I stared in to the middle distance.
I ended up feeling a lot but doing nothing.

But I’m a pragmatist and an optimist at heart. And after several wallows in self-pity, fitful bouts of sleep and a thousand visits to Twitter, by Monday morning, I was beginning to think how to make the best of it.

To be honest, my optimism partly sprang from a dawning realisation that I was part of the reason that Remain lost and that Leave won.

And I wanted to do something about it.

This sums up my train of thought…

I think a vibrant culture helps to breed tolerance, open-mindedness and empathy. I think artists reflect truth and ask great questions and have a positive and transformative impact. I think our everyday creativity is an everyday super-power, available to every one of us. Creativity helps us tackle any challenge and gives us agency to make change.

I also think that during the referendum campaign Nigel Farage dressed himself up as a man of the people and with thousands of committed volunteers, told a story again and again on millions of doorsteps. I think his narrative is having a deeply corrosive impact on our values of tolerance, open-mindedness and empathy.

So if both these things are true, why is there no cultural turf war being fought, for the hearts and minds of millions of UK residents?

This made me think about a bunch of questions that I keep coming back to…

  1. How much public investment in culture do we actually make in post-industrial cities and seaside towns compared with the resources available for more metropolitan, urban areas?
  1. Who considers themselves connected to our current breed of cultural organisation, who is being resourced in these organisations to tell their story, who do these cultural organisations represent?

★ ★ ★ ★ ★

Complete the following:
1 – From the piece on the referendum and culture, list the values that the writer says Nigel Farage's narrative is having a corrosive impact on.
2 – Write a continuation of the piece on the referendum and culture, picking up after its final question.
You won't need the records to work with the text.

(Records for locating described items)

★ ★ ★ ★ ★

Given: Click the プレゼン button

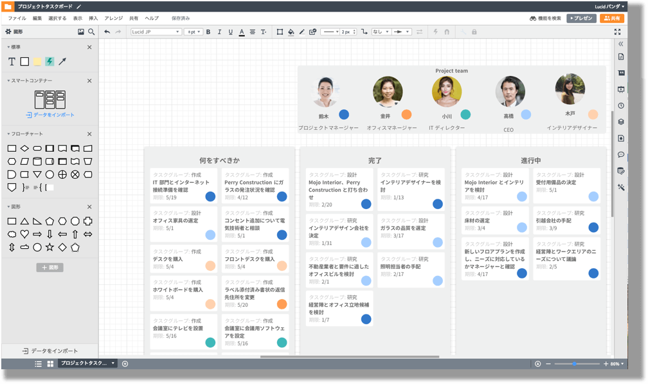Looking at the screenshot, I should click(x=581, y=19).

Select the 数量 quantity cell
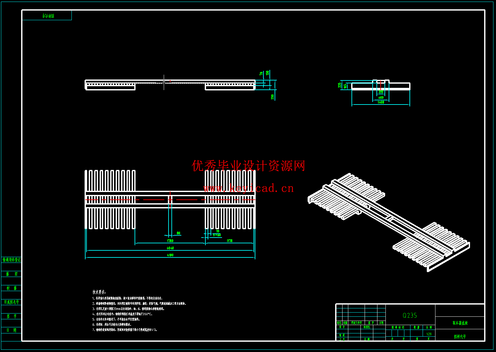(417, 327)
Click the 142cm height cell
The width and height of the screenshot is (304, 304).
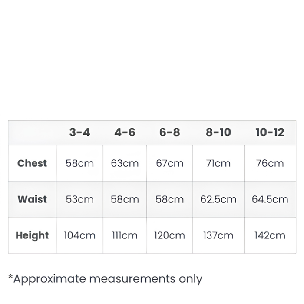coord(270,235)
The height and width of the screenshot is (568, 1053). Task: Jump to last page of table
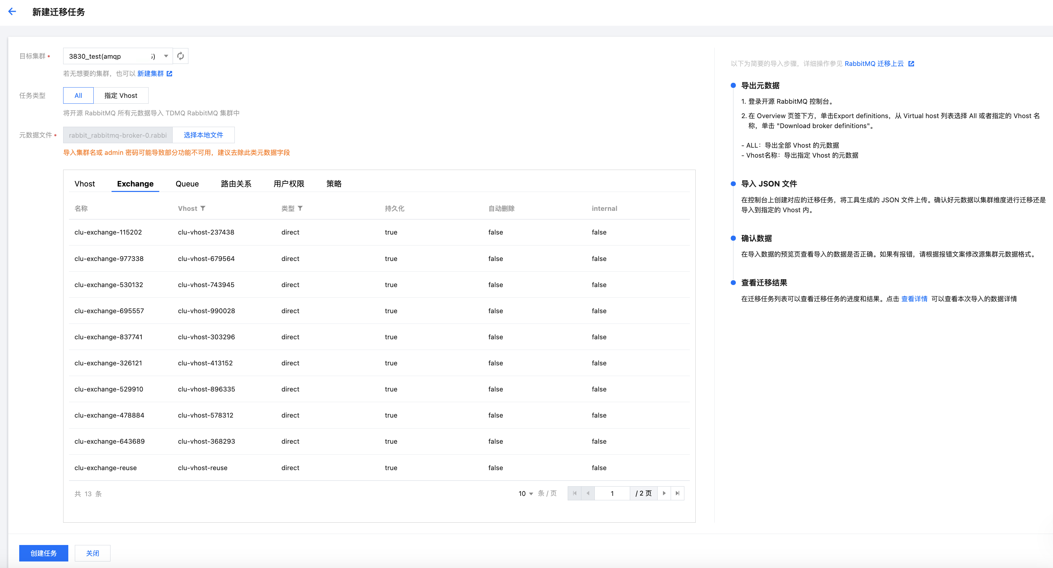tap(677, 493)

★ ★ ★ ★ ★

Solved tasks:
1 – Tolerance, open-mindedness and empathy.

2 –
  1. What kind of education do we offer our children, why do private schools invest millions in culture and yet our national curriculum is squeezing out culture with the introduction of the Ebacc?

In short:

The referendum results shone a light on an increasing divide in our country.

And I think we, who work in culture, need to take some of responsibility for not tackling that divide.

I read this article on the Guardian’s website, by great artists and people running arts organisations and the anger they felt as a result. I shared their frustration but it also struck me that, except for one or two notable exceptions, there was no recognition that we tend to reflect the divide in our country, rather than tackle it.

I watched the Marr show on Sunday morning. The show starts with Marr giving some personal reflections on what’s gone wrong (clip is 5:05 to 8:05). His analysis is compelling and focuses on that divide: why it has come about and what it might mean. But then, without a moment of irony, the programme plays out in what can only be described as a metropolitan bubble, with the same old voices, characters and language.

Echoes in the echo chamber. Like my Twitter feed over the weekend.

How is a different narrative going to be written? Not by the likes of people like me. But by millions of people around the country, finding spaces and resource for their story? How do we break down the chasm that has opened up across our country?

If there is truth in what I am saying, then I think it’s useful to ask ourselves what do cultural organisations need to look like in the future? How are they going to be funded by Arts Council England and others? And how can we, once and for all, make the case to government, and to people, for a creative and cultural education for every child?

There is of course exceptional work already happening all around the country.

But after the referendum result I am wondering if we are just scratching the surface?
Do we need a radical shake-up and change?

This blog isn’t some kind of masochistic, post-Brexit, self-loathing of the cultural sector.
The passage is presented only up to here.